⟨
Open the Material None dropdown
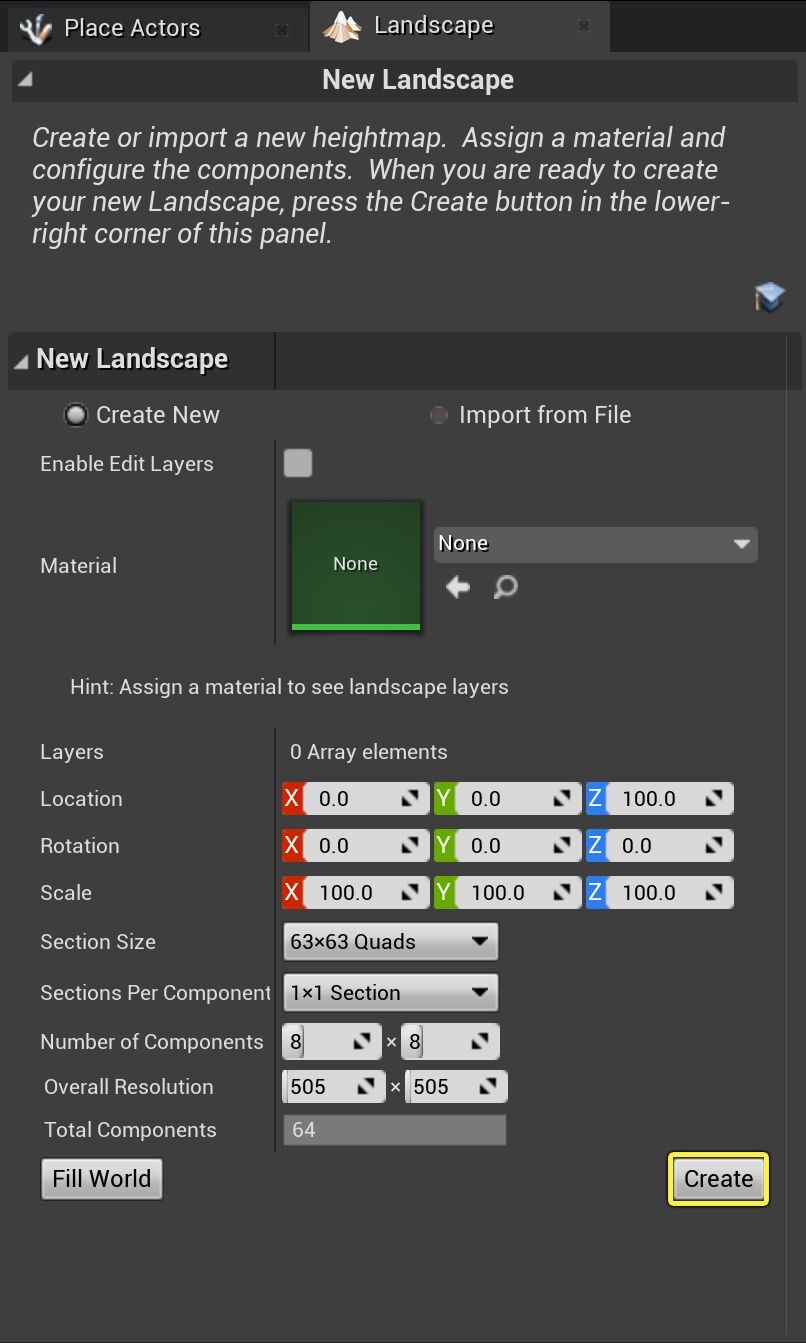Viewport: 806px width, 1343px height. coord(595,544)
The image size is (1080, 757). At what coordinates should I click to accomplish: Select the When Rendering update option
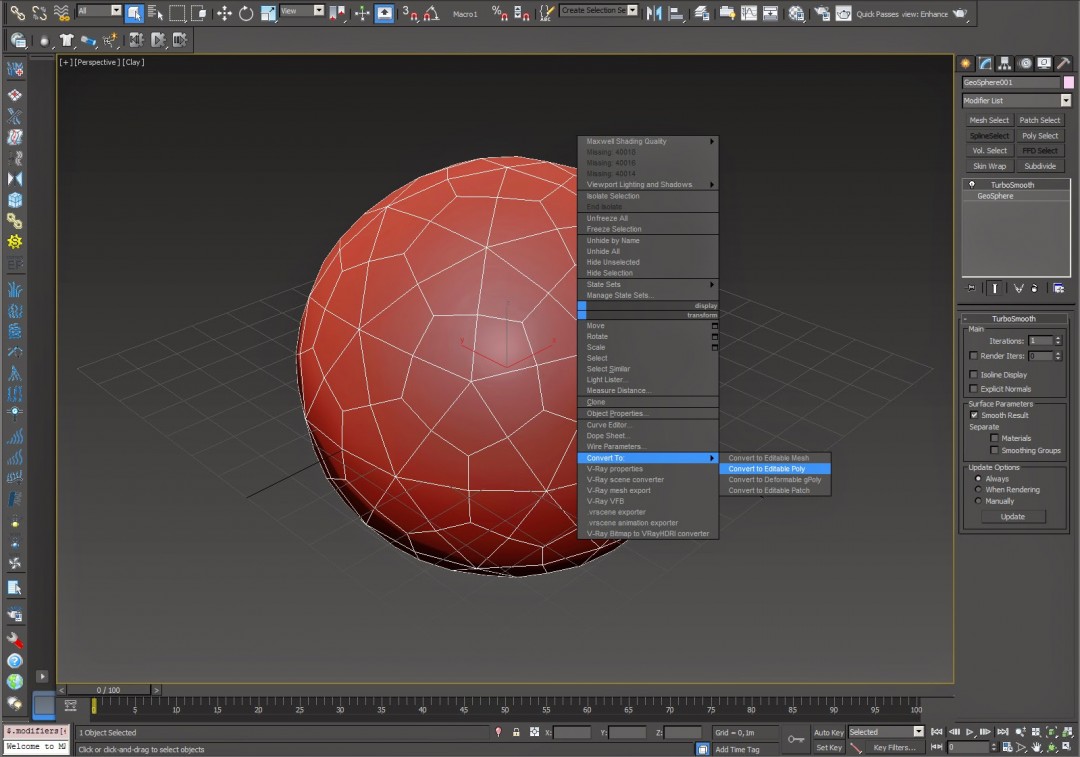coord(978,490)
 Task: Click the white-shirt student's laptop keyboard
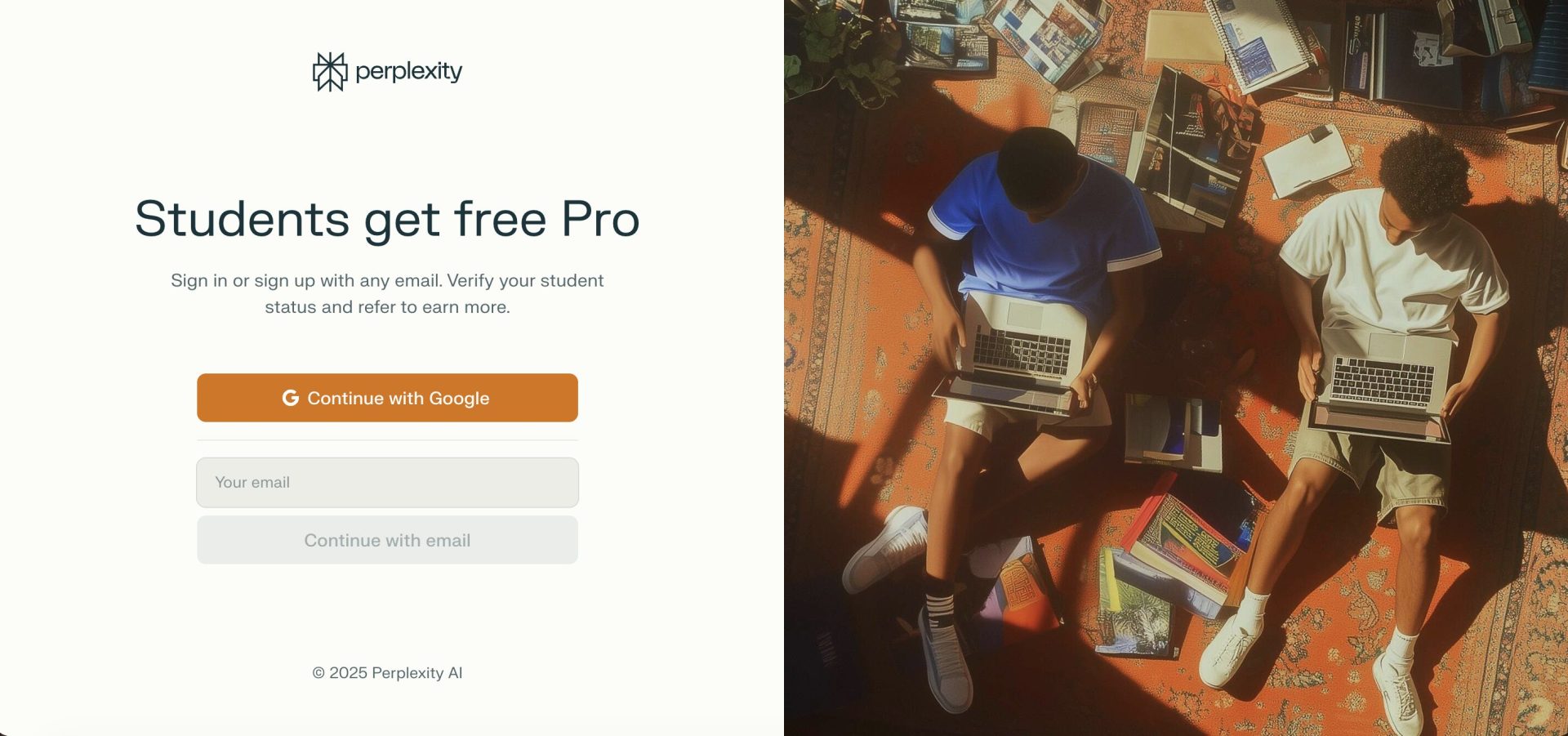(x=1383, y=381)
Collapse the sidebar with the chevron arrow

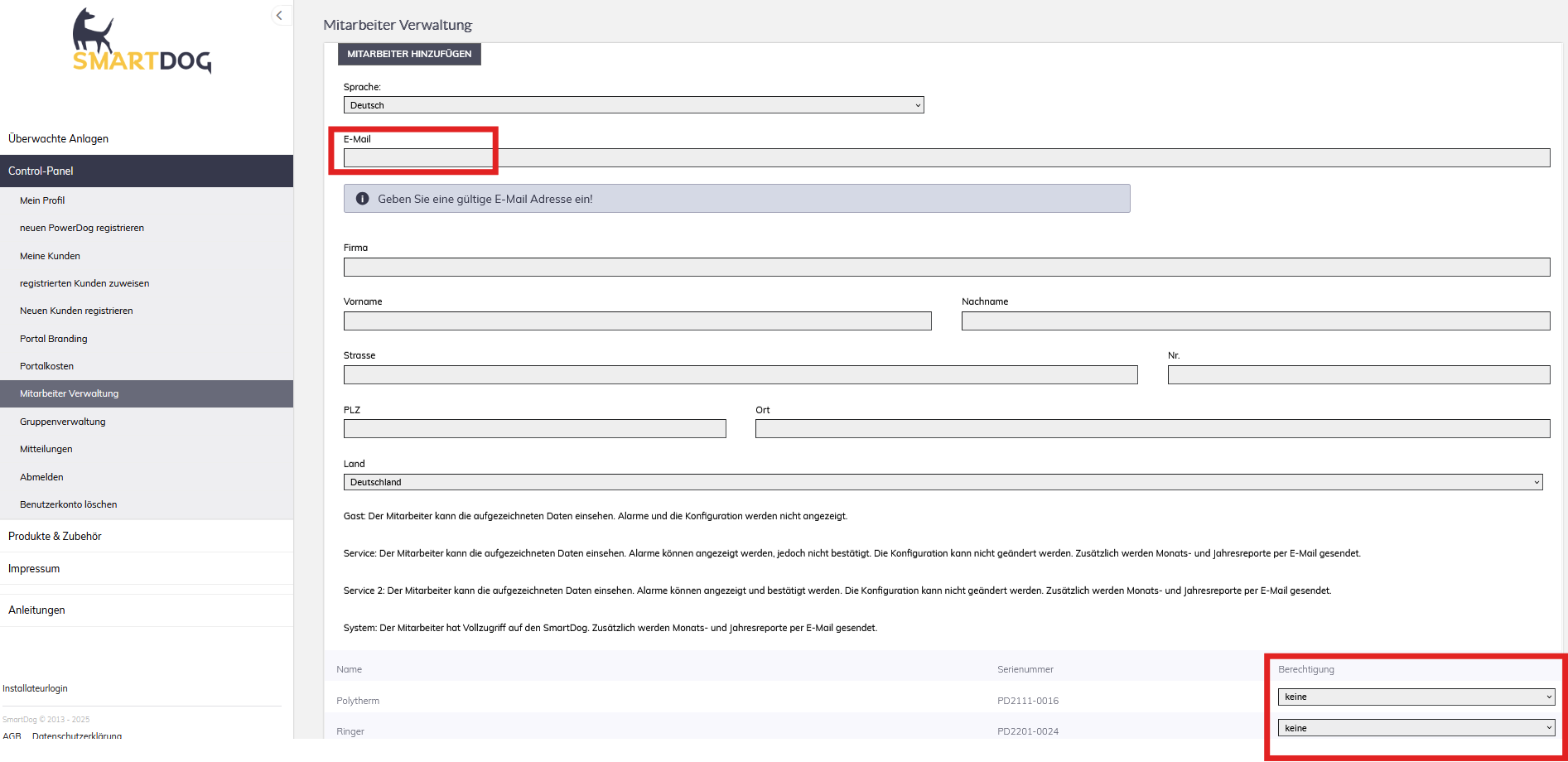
⟩
Find the line that contains "Task: Click the". Copy it and every line after it through the end of the listing exactly, but not the pictures.

 Task: Click the white-shirt student's laptop keyboard
(x=1383, y=381)
Collapse the sidebar with the chevron arrow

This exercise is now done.